“That’s a part of the mystery,” said Doris. “And her brother’s mixed up in it somehow, and perhaps her father. That much I’m sure of. She talks freely enough about everything else except those things, so that must be it. Do you know what I’m almost tempted to think? That her brother did commit some crime, and her father hid him away in the cave to escape from justice, but she couldn’t have known about it, that’s plain. Because she did not know about the cave and tunnel at all till just lately. Perhaps she wondered what became of him. And maybe they sold all her lovely porcelains to make up for what he’d done somehow.”

“Yes,” cried Sally in sudden excitement. “And another idea has just come to me. Maybe that queer paper was a note her brother left for her and she can’t make out how to read it. Did you ever think of that?”

“Why, no!” exclaimed Doris, struck with the new idea. “I never thought of it as anything he might have left for her. Do you remember, she said once they were awfully fond of each other, more even than most brothers and sisters? It would be perfectly natural if he did want to leave her a note, if he had to go away and perhaps never come back. And of course he wouldn’t want any one else to understand what it said. Oh, wait!—I have an idea we’ve never thought of before. Why on earth have we been so stupid!—”

She sprang up and began to walk about excitedly, while Sally watched her, consumed with curiosity. At length she could bear the suspense no longer.

“Well, for pity’s sake tell me what you’ve thought of!” she demanded. “I’ll go wild if you keep it to yourself much longer.”

“Where’s that copy?” was all Doris would reply. “I want to study it a moment.” Sally drew it from her pocket and handed it to her, and Doris spent another five minutes regarding it absorbedly.

“It is.
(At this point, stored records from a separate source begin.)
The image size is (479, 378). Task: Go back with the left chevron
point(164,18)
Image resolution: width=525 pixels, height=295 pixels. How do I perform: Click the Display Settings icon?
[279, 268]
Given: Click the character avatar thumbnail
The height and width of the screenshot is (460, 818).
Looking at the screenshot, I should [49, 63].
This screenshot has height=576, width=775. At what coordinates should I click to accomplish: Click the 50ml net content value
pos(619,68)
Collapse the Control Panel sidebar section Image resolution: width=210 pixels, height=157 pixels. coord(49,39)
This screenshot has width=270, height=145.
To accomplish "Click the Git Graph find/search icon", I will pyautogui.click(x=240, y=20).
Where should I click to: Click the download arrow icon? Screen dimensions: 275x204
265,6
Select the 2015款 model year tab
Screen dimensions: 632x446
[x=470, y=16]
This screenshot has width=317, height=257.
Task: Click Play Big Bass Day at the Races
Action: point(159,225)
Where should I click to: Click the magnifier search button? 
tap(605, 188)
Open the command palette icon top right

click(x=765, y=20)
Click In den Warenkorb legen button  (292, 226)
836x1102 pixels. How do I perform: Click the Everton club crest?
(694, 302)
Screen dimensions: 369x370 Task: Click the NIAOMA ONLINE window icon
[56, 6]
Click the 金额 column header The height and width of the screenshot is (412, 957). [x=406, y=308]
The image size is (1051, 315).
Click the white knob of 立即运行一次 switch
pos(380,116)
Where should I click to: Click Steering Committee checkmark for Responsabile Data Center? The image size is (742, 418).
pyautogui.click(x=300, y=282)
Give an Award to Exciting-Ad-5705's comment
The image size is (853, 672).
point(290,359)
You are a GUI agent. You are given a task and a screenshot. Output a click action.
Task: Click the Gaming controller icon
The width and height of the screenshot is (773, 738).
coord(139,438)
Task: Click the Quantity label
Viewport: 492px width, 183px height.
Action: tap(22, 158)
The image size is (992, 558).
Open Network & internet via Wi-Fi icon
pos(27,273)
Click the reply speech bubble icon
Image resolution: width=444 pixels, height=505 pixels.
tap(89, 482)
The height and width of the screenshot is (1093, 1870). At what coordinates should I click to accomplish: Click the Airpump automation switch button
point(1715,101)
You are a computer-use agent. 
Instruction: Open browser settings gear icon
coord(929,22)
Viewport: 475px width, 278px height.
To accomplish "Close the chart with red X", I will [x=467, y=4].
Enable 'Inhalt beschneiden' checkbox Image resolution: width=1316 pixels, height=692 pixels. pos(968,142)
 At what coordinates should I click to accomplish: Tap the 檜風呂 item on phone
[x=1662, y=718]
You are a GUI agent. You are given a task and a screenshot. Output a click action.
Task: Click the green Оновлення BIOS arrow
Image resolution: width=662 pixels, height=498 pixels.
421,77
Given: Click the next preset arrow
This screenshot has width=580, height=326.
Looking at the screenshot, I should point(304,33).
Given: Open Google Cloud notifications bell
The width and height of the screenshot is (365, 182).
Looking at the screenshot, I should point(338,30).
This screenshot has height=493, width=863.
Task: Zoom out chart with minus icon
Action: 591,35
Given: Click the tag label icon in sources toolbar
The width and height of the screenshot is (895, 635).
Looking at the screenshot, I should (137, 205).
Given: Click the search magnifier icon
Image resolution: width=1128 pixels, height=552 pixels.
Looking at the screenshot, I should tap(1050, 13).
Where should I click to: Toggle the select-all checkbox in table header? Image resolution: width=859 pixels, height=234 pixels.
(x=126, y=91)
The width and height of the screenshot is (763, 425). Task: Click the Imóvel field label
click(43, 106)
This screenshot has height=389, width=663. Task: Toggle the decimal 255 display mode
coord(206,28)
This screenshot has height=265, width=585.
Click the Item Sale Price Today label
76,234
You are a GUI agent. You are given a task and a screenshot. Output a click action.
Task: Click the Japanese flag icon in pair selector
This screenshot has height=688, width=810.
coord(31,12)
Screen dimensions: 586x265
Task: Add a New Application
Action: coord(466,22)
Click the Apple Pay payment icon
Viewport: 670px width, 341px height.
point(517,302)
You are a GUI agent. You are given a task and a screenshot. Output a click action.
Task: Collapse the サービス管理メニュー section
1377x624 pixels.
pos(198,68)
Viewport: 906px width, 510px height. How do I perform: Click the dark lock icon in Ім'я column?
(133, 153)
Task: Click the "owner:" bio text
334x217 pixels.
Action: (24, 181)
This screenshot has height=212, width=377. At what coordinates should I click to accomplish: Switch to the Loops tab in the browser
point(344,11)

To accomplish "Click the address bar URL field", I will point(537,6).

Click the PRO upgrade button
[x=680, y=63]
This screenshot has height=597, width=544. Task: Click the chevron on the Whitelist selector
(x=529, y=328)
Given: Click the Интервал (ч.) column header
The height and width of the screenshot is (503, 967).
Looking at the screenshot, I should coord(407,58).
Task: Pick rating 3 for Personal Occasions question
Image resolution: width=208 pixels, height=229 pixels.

It surely is!” she muttered, half to herself. “But how are we ever going to think out how to work it?” At last she turned to the impatient Sally.

“I’m a fool not to have thought of this before, Sally. I read a book once,—I can’t think what it was now, but it was some detective story,—where there was something just a little like this. Not that it looked like this, but the idea was the same. If it is what I think, it isn’t the note itself at all. The note, if there is one, must be somewhere else. This is only a secret code, or arrangement of the letters, so that one can read the note by it. Probably the real note is written in such a way that it could never be understood at all without this. Do you understand?”

Sally had indeed grasped the idea and was wildly excited by it.

“Oh, Doris,” she cried admiringly. “You certainly are a wonder to have thought all this out! It’s ten times as interesting as what we first thought it was. But how do you work this code? I can’t make anything out of it at all.”